LSTM solves this issue by limiting the effective time-interval of the model, by letting the cell _lose memory_ during iterations, removing informations to $C_t$ over time. \\

![](https://miro.medium.com/max/662/1*mcHP77YF63SuqUGAIiBBsA.jpeg)

Thus, in LSTM we have two **different** output informations for each $t$: the _state_ $h_t$ and the memory cell $C_t$. Differently from classical RNNs, those are usually not the same. 

## Case of study: text-to-text translation
Application of RNNs (and, in particular, LSTM) are multiple:

* Time-series Classification
* NLP
* Text-to-Text translation
* ...

We will consider a text-to-text translation example, trying to use an LSTM to translate a sentence from English to French.

In [1]:
# Import libraries
import numpy as np
import tensorflow as tf
from tensorflow import keras as ks

## Download and Prepare the data

We will use a dataset from the Tab-Delimited Bilingual Sentence Pairs (TBSP) dataset (http://www.manythings.org/anki/). There, you can find a huge amount of dataset of short sentences from English to other languages, we can use for this task. Of course (since we are patriotic), we will choose English to Italian.

In [None]:
# Download and unzip the data
!curl -O http://www.manythings.org/anki/ita-eng.zip
!unzip ita-eng.zip

The dataset file is a $\texttt{.txt}$ file, which is described on the official documentation to be in the following form:

**English + TAB + The Other Language + TAB + Attribution**

where the **Attribution** part can be ignored. Thus, this dataset uses **TAB** the split the input from the output, and **\n** to split different datapoints. \\

We need to do:
* Read the data and create lists containing input and output sequences splitten apart.
* Encode the sentences in a matrix form, using for example a one-hot encode algorithm.

In [None]:
def read_data_from_file(path, n_samples=10_000):

    # Vectorize the data.
    input_texts = []
    target_texts = []
    input_characters = set()
    target_characters = set()
    with open(path, "r", encoding="utf-8") as f:
        lines = f.read().split("\n")

    for line in lines[: min(n_samples, len(lines) - 1)]:
        input_text, target_text, _ = line.split("\t")

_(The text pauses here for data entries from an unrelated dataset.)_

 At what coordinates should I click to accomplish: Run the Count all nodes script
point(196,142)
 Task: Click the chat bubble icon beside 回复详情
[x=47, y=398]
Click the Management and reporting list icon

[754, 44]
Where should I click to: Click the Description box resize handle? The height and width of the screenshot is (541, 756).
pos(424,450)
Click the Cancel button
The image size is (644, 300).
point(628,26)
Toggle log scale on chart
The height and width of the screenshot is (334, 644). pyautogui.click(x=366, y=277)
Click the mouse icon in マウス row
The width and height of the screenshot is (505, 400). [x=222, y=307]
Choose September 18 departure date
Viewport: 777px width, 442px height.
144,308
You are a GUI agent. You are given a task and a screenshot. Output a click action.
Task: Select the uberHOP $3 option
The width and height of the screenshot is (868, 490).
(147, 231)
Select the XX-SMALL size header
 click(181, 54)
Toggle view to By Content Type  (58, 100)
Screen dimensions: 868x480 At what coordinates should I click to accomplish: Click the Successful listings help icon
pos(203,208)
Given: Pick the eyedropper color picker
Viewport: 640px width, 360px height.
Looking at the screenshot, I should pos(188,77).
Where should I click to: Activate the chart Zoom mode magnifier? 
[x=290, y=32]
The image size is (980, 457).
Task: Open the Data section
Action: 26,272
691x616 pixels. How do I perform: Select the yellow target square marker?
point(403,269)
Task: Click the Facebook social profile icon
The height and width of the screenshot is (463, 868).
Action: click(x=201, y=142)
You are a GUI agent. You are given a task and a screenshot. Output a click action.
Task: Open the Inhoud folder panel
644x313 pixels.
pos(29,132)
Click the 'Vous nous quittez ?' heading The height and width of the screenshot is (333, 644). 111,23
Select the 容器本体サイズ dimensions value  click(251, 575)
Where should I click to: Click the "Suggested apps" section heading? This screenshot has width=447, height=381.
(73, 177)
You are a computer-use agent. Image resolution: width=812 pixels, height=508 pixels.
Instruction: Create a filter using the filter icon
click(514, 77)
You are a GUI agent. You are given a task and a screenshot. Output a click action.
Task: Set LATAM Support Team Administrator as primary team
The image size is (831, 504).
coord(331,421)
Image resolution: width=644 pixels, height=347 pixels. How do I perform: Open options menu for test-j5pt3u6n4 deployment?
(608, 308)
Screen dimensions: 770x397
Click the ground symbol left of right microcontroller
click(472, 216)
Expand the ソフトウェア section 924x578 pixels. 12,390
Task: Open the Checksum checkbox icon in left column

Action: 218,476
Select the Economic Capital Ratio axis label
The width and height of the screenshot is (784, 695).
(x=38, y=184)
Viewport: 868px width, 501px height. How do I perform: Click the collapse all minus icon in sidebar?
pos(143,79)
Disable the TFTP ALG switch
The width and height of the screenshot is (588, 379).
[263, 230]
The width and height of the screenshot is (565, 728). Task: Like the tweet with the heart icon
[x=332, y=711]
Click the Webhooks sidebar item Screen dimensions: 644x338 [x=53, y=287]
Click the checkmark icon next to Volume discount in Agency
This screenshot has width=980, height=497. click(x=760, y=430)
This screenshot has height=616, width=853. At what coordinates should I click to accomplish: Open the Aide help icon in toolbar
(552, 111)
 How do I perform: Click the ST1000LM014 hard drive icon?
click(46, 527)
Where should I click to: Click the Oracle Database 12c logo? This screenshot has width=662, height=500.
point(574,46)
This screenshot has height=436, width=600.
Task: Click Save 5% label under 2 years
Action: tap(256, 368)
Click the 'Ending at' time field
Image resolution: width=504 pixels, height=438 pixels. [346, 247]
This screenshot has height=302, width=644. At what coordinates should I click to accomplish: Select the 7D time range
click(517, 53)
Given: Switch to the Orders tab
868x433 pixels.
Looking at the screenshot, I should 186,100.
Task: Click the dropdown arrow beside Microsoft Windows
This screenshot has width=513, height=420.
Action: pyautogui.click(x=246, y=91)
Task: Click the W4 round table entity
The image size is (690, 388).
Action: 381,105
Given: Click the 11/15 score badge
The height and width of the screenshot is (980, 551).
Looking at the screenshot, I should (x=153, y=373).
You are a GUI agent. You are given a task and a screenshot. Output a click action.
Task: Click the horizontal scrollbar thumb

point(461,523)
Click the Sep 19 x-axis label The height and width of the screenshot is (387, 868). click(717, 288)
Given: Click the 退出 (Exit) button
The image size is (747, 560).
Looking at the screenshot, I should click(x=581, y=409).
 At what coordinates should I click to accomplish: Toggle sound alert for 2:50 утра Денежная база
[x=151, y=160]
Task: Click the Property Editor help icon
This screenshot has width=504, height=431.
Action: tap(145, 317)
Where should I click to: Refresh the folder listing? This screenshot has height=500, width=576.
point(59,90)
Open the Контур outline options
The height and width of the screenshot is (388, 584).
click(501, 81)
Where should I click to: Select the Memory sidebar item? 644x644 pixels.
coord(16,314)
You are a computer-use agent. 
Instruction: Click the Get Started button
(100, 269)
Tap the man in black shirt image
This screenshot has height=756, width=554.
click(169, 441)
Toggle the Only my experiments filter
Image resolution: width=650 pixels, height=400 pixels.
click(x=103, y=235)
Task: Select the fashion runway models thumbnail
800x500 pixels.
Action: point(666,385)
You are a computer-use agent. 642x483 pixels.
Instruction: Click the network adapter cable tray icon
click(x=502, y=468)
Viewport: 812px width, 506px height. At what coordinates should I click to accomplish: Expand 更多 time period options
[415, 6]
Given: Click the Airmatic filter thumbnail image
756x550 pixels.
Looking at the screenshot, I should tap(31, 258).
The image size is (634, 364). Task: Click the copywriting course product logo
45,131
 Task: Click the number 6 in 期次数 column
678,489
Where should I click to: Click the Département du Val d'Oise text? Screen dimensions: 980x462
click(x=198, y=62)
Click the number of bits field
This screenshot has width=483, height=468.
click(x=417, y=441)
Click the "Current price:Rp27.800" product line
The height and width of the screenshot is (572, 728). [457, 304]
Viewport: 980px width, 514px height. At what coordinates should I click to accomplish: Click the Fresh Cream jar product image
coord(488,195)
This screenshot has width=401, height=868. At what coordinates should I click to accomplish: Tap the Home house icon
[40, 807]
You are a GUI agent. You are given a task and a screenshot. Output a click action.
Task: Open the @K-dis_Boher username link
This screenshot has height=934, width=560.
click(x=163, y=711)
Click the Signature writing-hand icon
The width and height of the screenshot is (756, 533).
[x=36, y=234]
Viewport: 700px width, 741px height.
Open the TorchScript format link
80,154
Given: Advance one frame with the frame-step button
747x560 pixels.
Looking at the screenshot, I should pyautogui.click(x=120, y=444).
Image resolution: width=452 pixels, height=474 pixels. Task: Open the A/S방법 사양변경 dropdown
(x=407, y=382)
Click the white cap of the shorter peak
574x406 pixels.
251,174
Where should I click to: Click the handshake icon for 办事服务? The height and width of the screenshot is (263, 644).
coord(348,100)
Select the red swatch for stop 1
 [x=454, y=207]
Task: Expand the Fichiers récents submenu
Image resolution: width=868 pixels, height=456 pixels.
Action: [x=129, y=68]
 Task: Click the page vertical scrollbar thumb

        # We use "tab" as the "start sequence" character
        # for the targets, and "\n" as "end sequence" character.
        target_text = "\t" + target_text + "\n"
        input_texts.append(input_text)
        target_texts.append(target_text)

    return input_texts, target_texts


def compute_unique_characters(texts):
    characters = set()

    for text in texts:
        for char in text:
            if char not in characters:
                characters.add(char)
    
    characters = sorted(list(characters))
    return characters

def one_hot_encode():
    input_token_index = dict([(char, i) for i, char in enumerate(input_characters)])
    target_token_index = dict([(char, i) for i, char in enumerate(target_characters)])

    encoder_input_data = np.zeros(
        (len(input_texts), max_encoder_seq_length, num_encoder_tokens), dtype="float32"
    )
    decoder_input_data = np.zeros(
        (len(input_texts), max_decoder_seq_length, num_decoder_tokens), dtype="float32"
    )
    decoder_target_data = np.zeros(
        (len(input_texts), max_decoder_seq_length, num_decoder_tokens), dtype="float32"
    )

    for i, (input_text, target_text) in enumerate(zip(input_texts, target_texts)):
        for t, char in enumerate(input_text):
            encoder_input_data[i, t, input_token_index[char]] = 1.0
        encoder_input_data[i, t + 1 :, input_token_index[" "]] = 1.0
        for t, char in enumerate(target_text):
            # decoder_target_data is ahead of decoder_input_data by one timestep
            decoder_input_data[i, t, target_token_index[char]] = 1.0
            if t > 0:
                # decoder_target_data will be ahead by one timestep
                # and will not include the start character.
                decoder_target_data[i, t - 1, target_token_index[char]] = 1.0
        decoder_input_data[i, t + 1 :, target_token_index[" "]] = 1.0
        decoder_target_data[i, t:, target_token_index[" "]] = 1.0

    return encoder_input_data, decoder_input_data, decoder_target_data


# Read data
input_texts, target_texts = read_data_from_file('ita.txt')
input_characters = compute_unique_characters(input_texts)
target_characters = compute_unique_characters(target_texts)

# Compute useful measures
num_encoder_tokens = len(input_characters)
num_decoder_tokens = len(target_characters)
max_encoder_seq_length = max([len(txt) for txt in input_texts])
max_decoder_seq_length = max([len(txt) for txt in target_texts])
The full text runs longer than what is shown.